RECORD EXTRACTS: Begin
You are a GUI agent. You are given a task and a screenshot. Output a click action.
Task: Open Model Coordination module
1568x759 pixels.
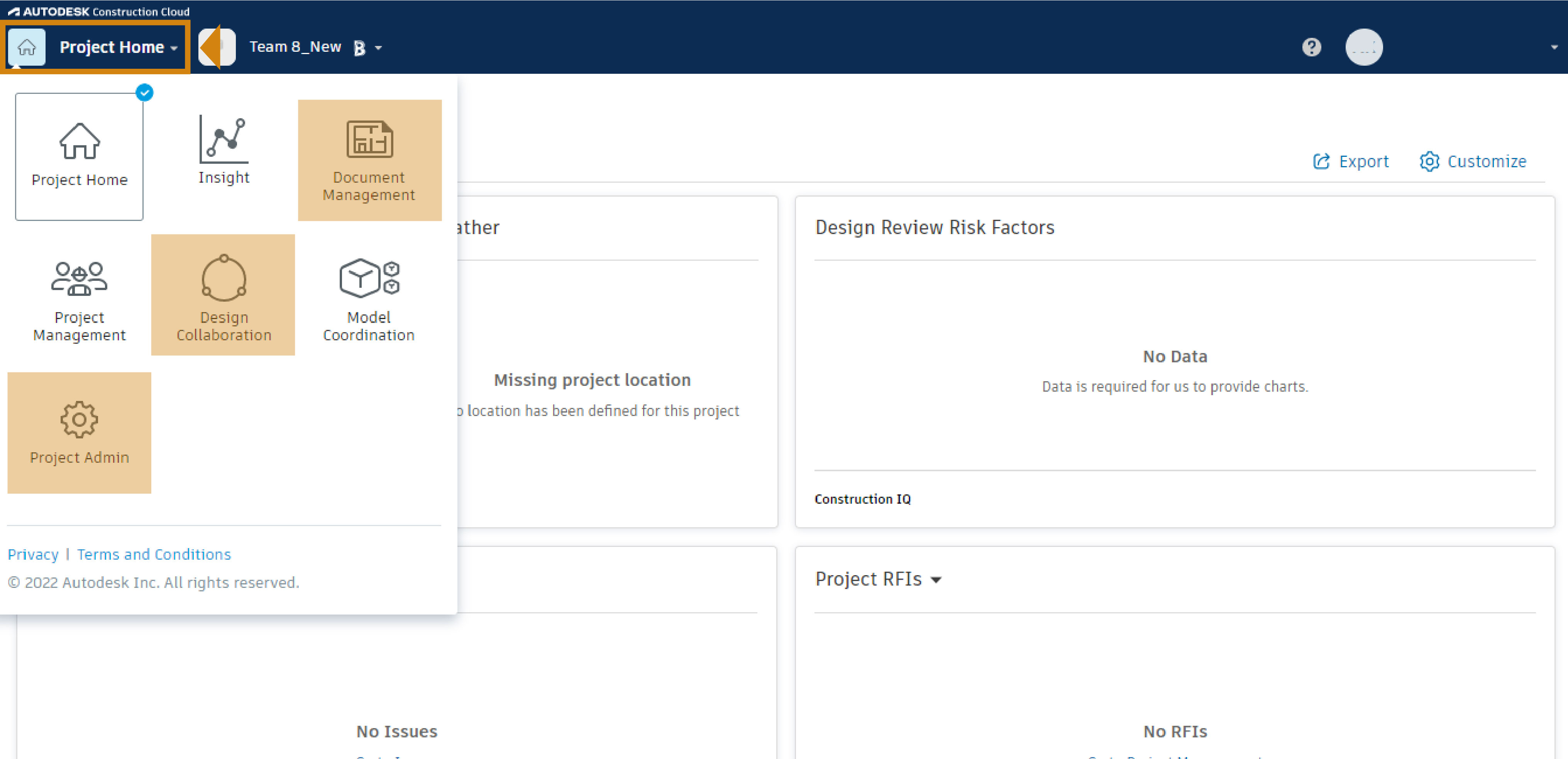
RECORD EXTRACTS: End
RECORD EXTRACTS: Begin
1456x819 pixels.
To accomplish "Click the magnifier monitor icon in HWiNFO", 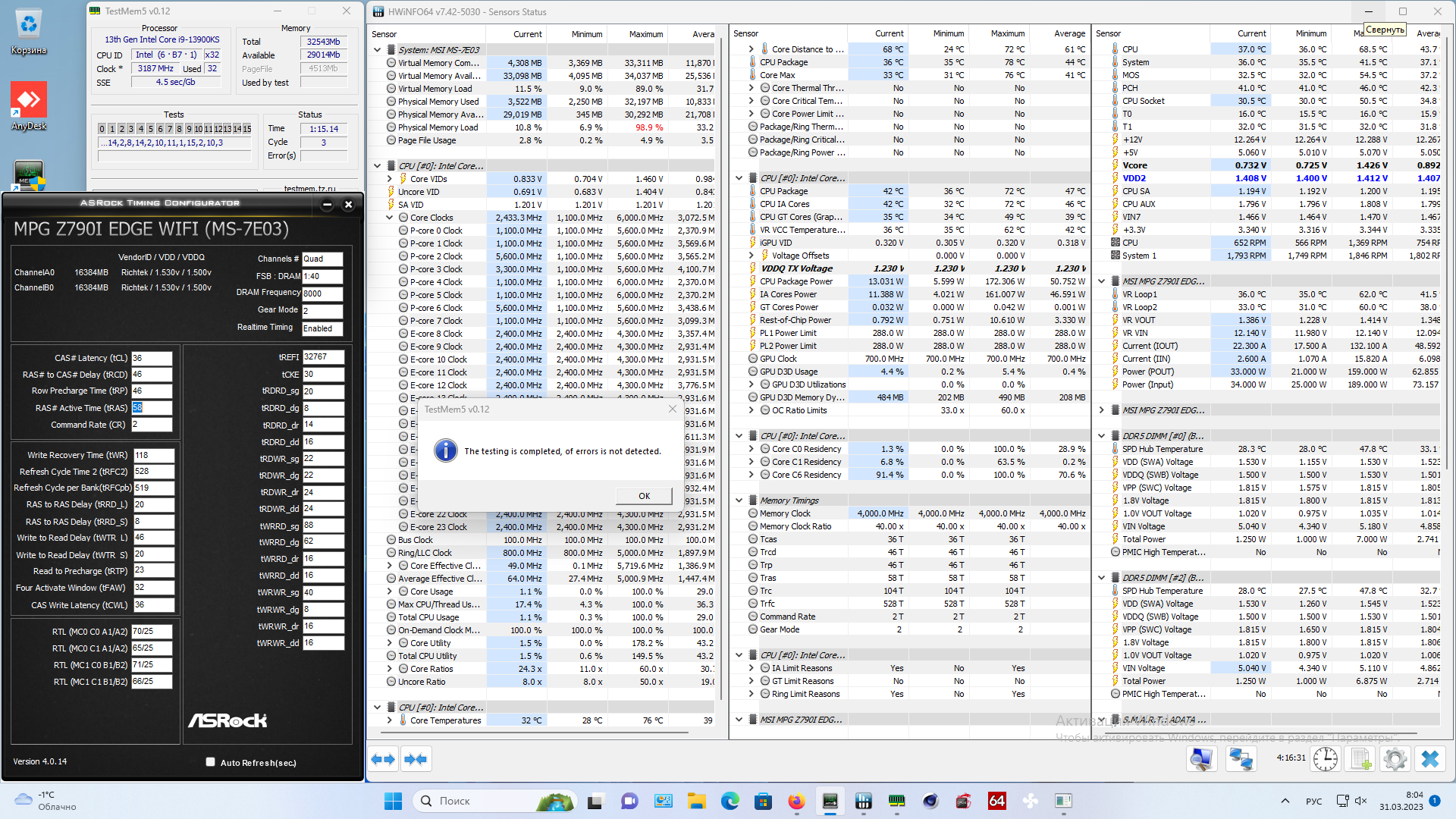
RECORD EXTRACTS: End
RECORD EXTRACTS: Begin
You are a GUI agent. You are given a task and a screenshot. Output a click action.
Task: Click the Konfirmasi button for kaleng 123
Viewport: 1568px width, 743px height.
RECORD EXTRACTS: End
Your answer should be the lines above, from the line containing "Task: Open Model Coordination module" up to and including the line containing "1568x759 pixels.", reproduced exactly and with nothing else.

> _RESULT FOR THIS EXERCISE_
Task: Open Model Coordination module
1568x759 pixels.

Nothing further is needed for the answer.